The Magnesium–Stress Connection Nobody Talks About
Stress depletes magnesium. Low magnesium amplifies stress response. It's a loop, and most adults are stuck in it.
Magnesium is involved in more than 300 enzymatic reactions in the body, including the regulation of the stress response. It's also one of the most commonly under-consumed minerals in the modern adult diet — somewhere between 50 and 70 percent of adults in developed countries fall below the RDA, depending on which study you read.
Here's the loop that makes it clinically significant. Stress causes your body to excrete more magnesium through urine. Lower magnesium amplifies stress reactivity — you get a bigger cortisol release for the same stressor. That bigger release dumps more magnesium. The deficiency perpetuates the symptom.
The deficiency that perpetuates the symptom is the one most worth catching early.
Symptoms of low magnesium look a lot like symptoms of stress: poor sleep, muscle tension, irritability, low-grade anxiety, occasional palpitations. People treat the stress without ever testing the mineral.
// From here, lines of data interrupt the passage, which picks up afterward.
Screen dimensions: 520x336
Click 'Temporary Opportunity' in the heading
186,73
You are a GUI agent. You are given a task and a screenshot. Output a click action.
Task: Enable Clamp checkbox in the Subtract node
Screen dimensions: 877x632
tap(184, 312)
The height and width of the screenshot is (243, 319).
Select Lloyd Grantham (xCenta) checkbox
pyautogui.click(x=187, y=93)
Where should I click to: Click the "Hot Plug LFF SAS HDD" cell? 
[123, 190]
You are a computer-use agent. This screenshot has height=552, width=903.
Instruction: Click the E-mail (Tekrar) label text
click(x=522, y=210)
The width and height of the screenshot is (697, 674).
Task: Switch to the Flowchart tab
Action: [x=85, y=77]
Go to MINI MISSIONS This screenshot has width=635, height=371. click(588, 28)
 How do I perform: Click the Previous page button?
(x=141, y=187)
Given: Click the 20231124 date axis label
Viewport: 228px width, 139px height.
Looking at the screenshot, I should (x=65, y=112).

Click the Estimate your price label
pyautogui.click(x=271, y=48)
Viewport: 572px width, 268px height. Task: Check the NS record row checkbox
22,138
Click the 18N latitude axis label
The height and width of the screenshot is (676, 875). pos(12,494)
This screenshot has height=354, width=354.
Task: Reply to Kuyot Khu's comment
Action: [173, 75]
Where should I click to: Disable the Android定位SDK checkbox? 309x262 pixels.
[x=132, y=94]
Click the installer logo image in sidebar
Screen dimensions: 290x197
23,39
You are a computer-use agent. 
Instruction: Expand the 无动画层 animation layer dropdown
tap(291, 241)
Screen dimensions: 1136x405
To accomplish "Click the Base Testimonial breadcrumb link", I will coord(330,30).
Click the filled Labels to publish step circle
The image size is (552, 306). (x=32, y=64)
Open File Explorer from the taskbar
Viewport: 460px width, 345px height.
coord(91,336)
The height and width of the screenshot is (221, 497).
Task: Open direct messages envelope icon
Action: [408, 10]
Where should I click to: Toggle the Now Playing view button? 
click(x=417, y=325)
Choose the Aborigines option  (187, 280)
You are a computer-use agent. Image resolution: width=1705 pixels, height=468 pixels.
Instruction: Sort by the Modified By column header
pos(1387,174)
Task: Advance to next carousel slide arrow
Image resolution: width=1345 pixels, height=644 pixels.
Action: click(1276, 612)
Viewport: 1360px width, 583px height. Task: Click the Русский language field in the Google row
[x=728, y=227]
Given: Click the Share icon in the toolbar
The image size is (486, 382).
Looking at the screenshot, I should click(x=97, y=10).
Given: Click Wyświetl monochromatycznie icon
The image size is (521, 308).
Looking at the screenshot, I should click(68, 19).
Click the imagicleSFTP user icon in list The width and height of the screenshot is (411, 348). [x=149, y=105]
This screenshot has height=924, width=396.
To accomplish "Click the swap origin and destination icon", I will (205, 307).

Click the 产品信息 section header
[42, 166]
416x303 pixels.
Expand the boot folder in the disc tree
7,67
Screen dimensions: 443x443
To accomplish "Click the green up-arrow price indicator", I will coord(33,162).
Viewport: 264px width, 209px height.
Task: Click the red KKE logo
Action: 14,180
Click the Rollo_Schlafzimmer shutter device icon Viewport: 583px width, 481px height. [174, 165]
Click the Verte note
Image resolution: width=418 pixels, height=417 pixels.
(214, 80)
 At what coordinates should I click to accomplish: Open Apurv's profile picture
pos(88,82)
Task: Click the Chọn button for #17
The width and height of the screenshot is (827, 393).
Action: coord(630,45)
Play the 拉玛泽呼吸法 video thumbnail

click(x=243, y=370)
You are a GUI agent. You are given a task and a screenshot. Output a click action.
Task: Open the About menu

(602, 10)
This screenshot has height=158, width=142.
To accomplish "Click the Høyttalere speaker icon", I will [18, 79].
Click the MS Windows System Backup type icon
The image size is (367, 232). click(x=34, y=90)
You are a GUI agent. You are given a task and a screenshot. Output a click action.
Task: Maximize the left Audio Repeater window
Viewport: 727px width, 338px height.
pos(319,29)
Most foods rich in magnesium are foods adults eat less of than they used to: dark leafy greens, nuts, seeds, whole grains, legumes. Supplementation is easy. Magnesium glycinate is well-absorbed and well-tolerated. 200–400 mg in the evening is a reasonable starting point for most adults.
For acute repletion or persistent symptoms, IV magnesium does the same work faster. Most people notice the effect — calmer evenings, deeper sleep — within a day or two.